In an official statement, the Queen now speaks of a “backlash” caused by her decision. “Of course it affects me,” Margaret says.
But she sees stripping her son and his family of their titles as “essential” to the future of the monarchy, she says. “Finding the right moment to make difficult decisions (…)” is always complicated, the 82-year-old adds.
“I made my decision as a queen, mother and grandmother, but as a mother and grandmother, I underestimated how much my youngest son and his family were affected,” Margaret explains. She apologizes for it, according to King.
‘It’s family too’
Margaret’s son, Prince Joachim, known as Count von Monpezat since the beginning of the year, lamented to the Danish newspaper BT that he had not spoken to his mother or Crown Prince of Denmark Frederick and Mary since Margaret’s decision. “It’s also family. Or whatever we want to call it,” said the prince, who was clearly remorseful and moved by the events.

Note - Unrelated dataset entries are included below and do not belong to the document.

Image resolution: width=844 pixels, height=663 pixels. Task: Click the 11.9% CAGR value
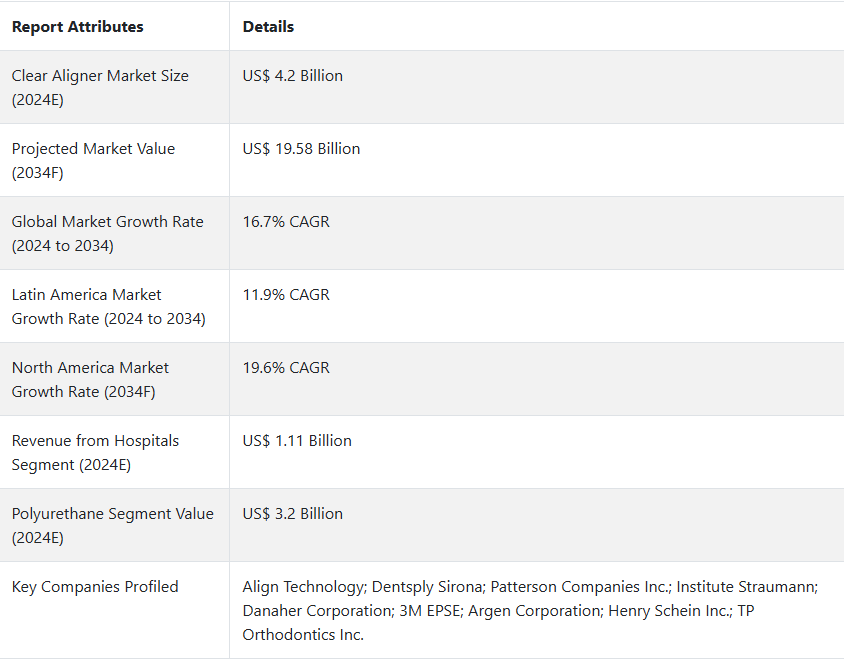coord(286,295)
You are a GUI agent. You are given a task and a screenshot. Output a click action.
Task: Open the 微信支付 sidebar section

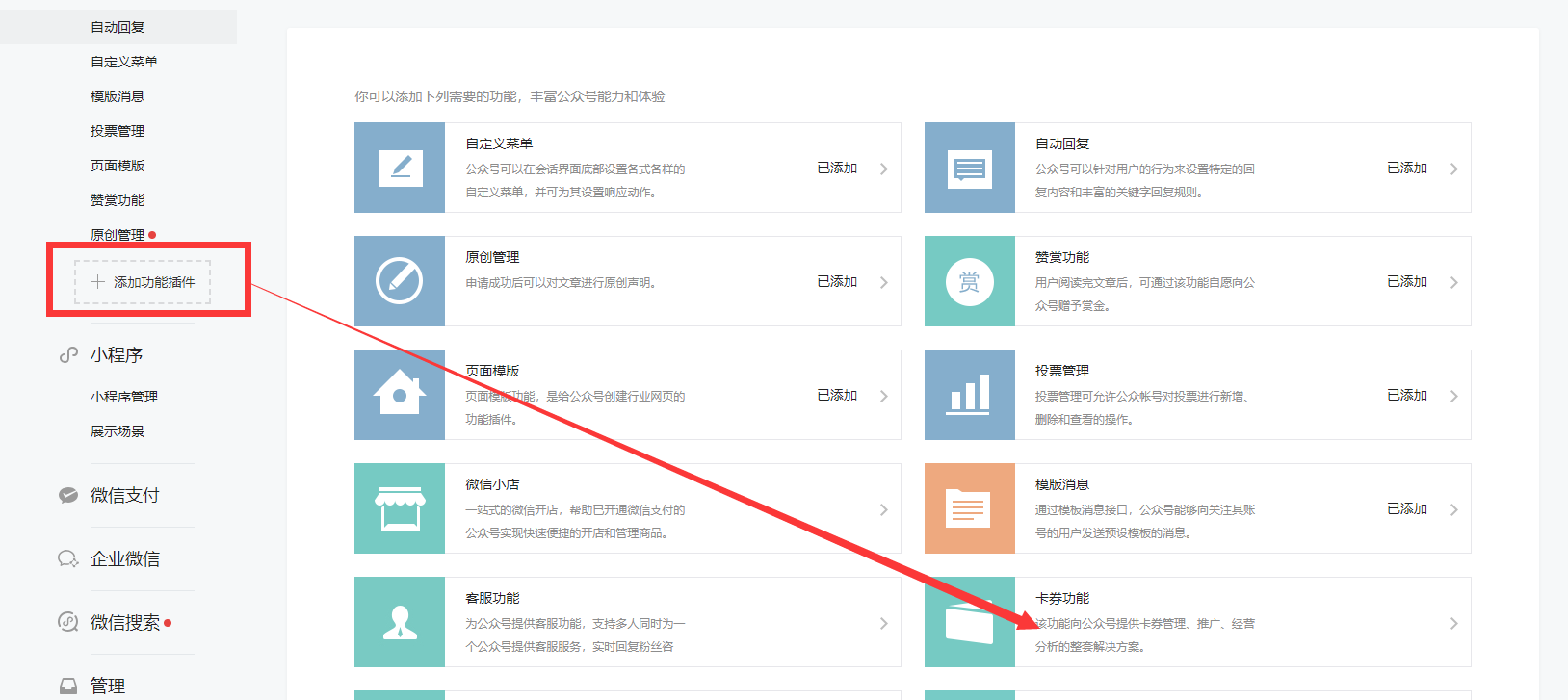tap(124, 495)
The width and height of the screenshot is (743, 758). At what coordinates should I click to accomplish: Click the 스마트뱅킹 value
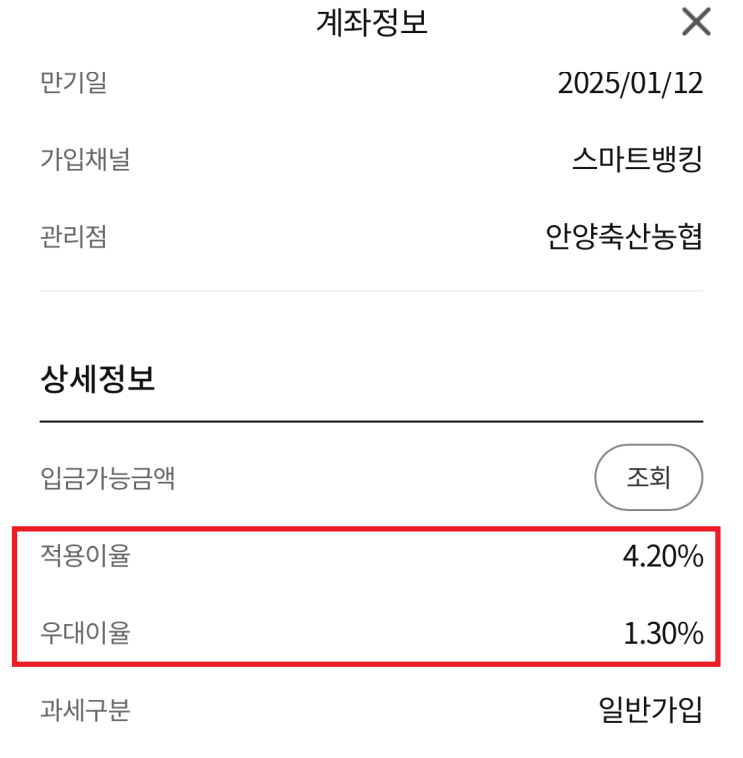tap(637, 159)
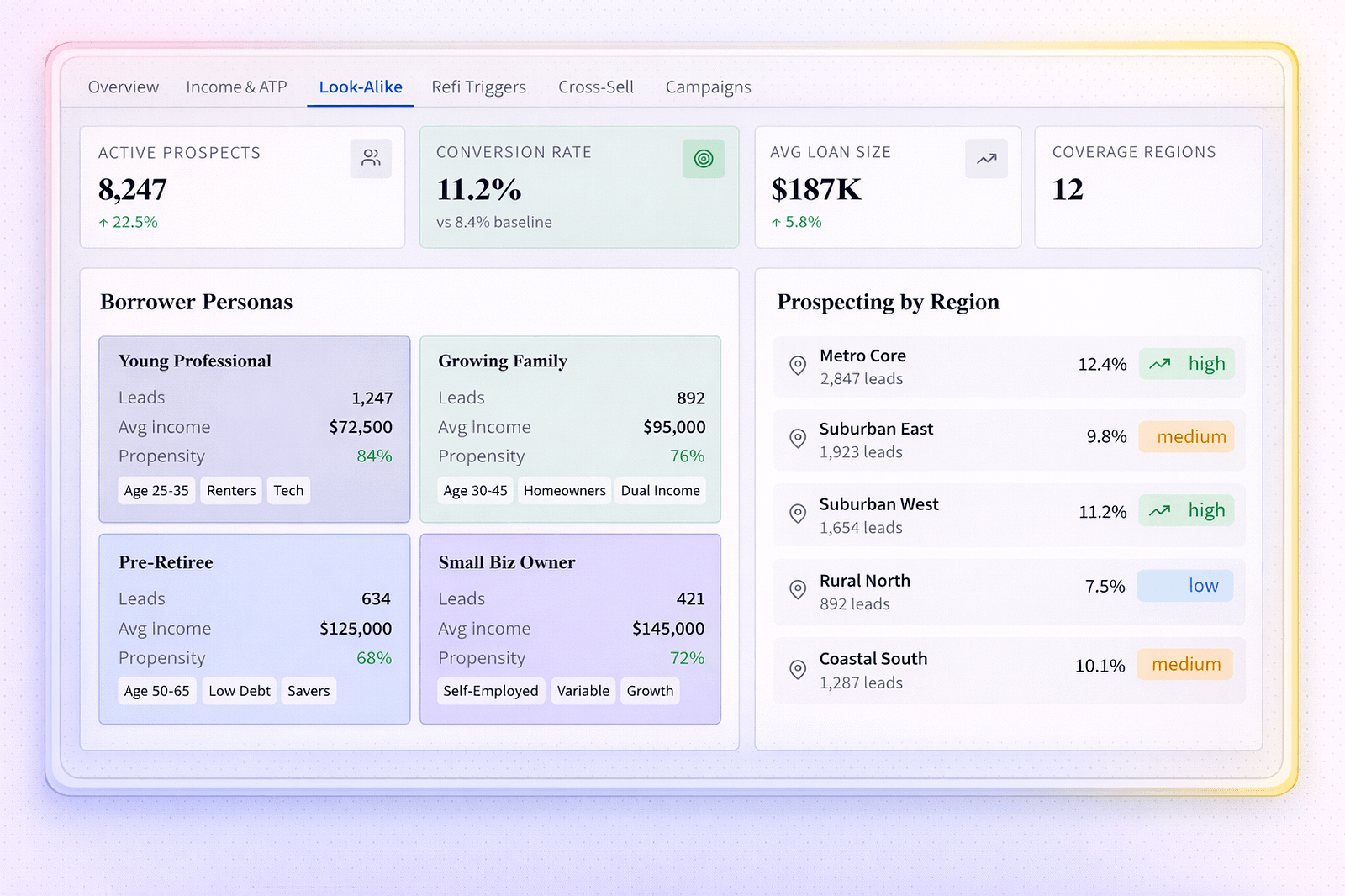Screen dimensions: 1345x896
Task: Click the trend arrow icon in Avg Loan Size
Action: pyautogui.click(x=986, y=158)
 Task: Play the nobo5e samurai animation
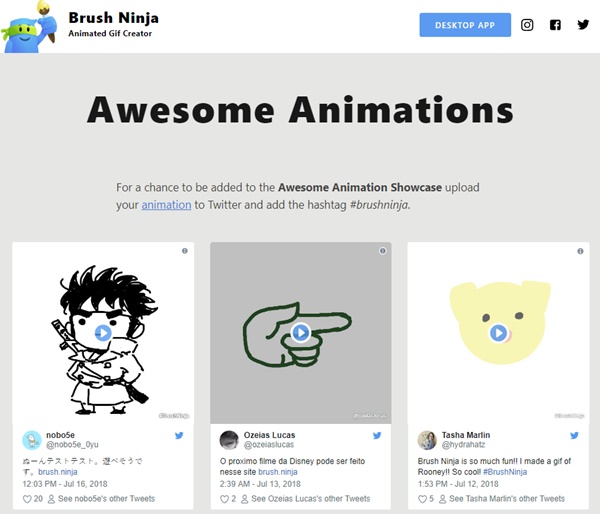103,333
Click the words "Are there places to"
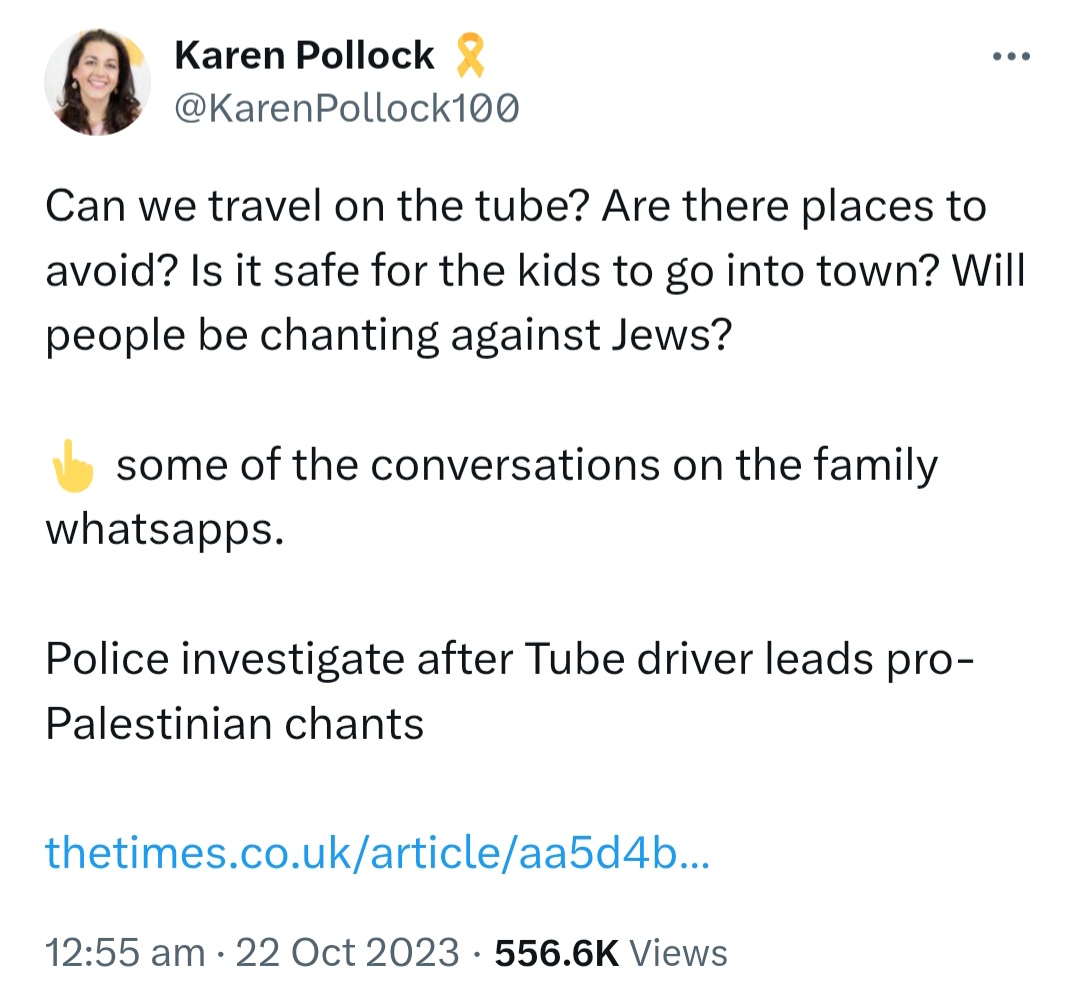This screenshot has width=1080, height=1000. coord(794,206)
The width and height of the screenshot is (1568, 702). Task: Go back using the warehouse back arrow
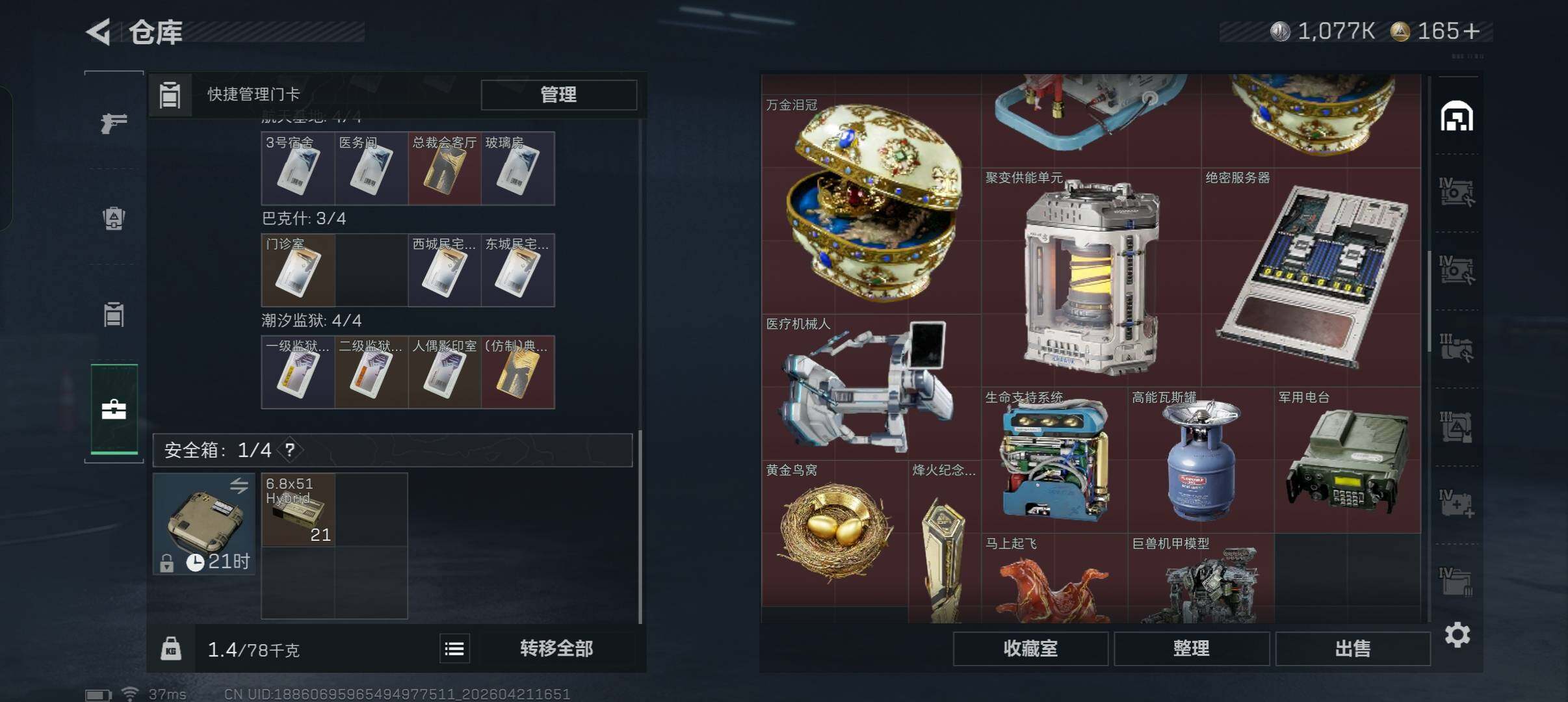click(x=99, y=32)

Princess Marie, wife of Joachim, said, according to BT, that their children were “openly displayed” at school. As parents, they didn’t have the time to “prepare them for change and people’s reactions.”
On September 28, Instagram announced that the addresses and addresses of several members of the Danish royal family will change. From January 1, 2023, Joachim and Marie will be called Count and Countess of Monpezate. The children of Joachim Nikolai (23), Felix (20), Henrik (13) and Athena (10) were described “only” as a “privilege”.